> _EXERCISE INSTRUCTIONS_:
Copy exactly the lines of the data below that run from the line holding "Open the Details sidebar icon" through the line holding "You are a computer-use agent. The", both ends included.
(DATA EXTRACTS Opens)
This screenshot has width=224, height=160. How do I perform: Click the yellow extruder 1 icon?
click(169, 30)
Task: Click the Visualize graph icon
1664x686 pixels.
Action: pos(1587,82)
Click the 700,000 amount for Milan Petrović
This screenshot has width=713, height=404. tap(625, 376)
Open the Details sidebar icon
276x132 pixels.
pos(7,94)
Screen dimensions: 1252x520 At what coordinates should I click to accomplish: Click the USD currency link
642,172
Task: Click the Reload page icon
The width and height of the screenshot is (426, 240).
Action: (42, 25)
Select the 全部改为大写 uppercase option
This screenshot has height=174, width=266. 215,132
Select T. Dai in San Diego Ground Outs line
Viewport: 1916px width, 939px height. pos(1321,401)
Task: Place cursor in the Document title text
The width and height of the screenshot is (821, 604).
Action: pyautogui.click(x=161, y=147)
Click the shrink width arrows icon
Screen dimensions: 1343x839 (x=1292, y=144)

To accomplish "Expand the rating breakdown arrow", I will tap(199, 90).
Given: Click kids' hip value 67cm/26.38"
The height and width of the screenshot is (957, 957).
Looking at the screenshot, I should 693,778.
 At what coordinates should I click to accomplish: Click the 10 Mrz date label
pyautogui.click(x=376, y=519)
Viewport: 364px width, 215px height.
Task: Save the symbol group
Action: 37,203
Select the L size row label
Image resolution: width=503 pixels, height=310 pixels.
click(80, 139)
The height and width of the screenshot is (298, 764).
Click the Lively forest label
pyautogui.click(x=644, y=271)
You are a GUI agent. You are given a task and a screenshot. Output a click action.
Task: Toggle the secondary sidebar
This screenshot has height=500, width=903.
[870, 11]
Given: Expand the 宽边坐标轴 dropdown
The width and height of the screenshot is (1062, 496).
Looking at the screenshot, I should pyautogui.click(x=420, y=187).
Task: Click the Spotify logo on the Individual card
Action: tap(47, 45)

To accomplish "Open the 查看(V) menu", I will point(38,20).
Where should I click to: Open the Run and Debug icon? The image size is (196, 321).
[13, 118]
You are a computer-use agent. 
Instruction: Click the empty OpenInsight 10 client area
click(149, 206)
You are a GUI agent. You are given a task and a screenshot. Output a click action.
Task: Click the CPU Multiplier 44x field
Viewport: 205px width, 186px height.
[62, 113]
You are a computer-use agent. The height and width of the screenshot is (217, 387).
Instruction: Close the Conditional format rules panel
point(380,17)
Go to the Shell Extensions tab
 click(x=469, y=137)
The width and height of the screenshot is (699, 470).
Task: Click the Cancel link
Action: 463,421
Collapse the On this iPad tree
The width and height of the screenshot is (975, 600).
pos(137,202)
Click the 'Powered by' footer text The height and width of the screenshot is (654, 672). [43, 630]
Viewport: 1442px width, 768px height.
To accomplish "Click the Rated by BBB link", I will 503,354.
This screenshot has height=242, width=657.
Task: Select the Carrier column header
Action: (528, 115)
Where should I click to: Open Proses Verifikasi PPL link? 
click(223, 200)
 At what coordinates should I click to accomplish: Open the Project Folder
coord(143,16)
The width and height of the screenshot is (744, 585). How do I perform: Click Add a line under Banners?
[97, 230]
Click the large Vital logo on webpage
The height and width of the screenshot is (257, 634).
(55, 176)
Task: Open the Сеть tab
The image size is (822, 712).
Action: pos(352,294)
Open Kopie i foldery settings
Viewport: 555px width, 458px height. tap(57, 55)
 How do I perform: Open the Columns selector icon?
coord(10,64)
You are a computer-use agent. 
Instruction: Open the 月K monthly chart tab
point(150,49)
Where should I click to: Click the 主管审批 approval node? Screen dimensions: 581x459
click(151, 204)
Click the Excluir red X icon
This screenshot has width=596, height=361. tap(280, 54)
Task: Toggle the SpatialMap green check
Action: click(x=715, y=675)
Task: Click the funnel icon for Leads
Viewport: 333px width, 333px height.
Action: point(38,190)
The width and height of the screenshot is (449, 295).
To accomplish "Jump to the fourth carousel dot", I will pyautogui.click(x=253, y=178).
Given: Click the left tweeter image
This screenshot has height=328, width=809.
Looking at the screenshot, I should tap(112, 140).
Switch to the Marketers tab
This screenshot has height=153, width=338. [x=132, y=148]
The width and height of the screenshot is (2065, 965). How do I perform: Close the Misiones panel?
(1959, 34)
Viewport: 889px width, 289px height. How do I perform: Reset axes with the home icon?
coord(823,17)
(DATA EXTRACTS Closes)
> _TASK RESPONSE_:
Open the Details sidebar icon
276x132 pixels.
pos(7,94)
Screen dimensions: 1252x520 At what coordinates should I click to accomplish: Click the USD currency link
642,172
Task: Click the Reload page icon
The width and height of the screenshot is (426, 240).
Action: (42, 25)
Select the 全部改为大写 uppercase option
This screenshot has height=174, width=266. 215,132
Select T. Dai in San Diego Ground Outs line
Viewport: 1916px width, 939px height. pos(1321,401)
Task: Place cursor in the Document title text
The width and height of the screenshot is (821, 604).
Action: pyautogui.click(x=161, y=147)
Click the shrink width arrows icon
Screen dimensions: 1343x839 (x=1292, y=144)

To accomplish "Expand the rating breakdown arrow", I will tap(199, 90).
Given: Click kids' hip value 67cm/26.38"
The height and width of the screenshot is (957, 957).
Looking at the screenshot, I should 693,778.
 At what coordinates should I click to accomplish: Click the 10 Mrz date label
pyautogui.click(x=376, y=519)
Viewport: 364px width, 215px height.
Task: Save the symbol group
Action: 37,203
Select the L size row label
Image resolution: width=503 pixels, height=310 pixels.
click(80, 139)
The height and width of the screenshot is (298, 764).
Click the Lively forest label
pyautogui.click(x=644, y=271)
You are a GUI agent. You are given a task and a screenshot. Output a click action.
Task: Toggle the secondary sidebar
This screenshot has height=500, width=903.
[870, 11]
Given: Expand the 宽边坐标轴 dropdown
The width and height of the screenshot is (1062, 496).
Looking at the screenshot, I should pyautogui.click(x=420, y=187).
Task: Click the Spotify logo on the Individual card
Action: tap(47, 45)

To accomplish "Open the 查看(V) menu", I will point(38,20).
Where should I click to: Open the Run and Debug icon? The image size is (196, 321).
[13, 118]
You are a computer-use agent. 
Instruction: Click the empty OpenInsight 10 client area
click(149, 206)
You are a GUI agent. You are given a task and a screenshot. Output a click action.
Task: Click the CPU Multiplier 44x field
Viewport: 205px width, 186px height.
[62, 113]
You are a computer-use agent. The height and width of the screenshot is (217, 387).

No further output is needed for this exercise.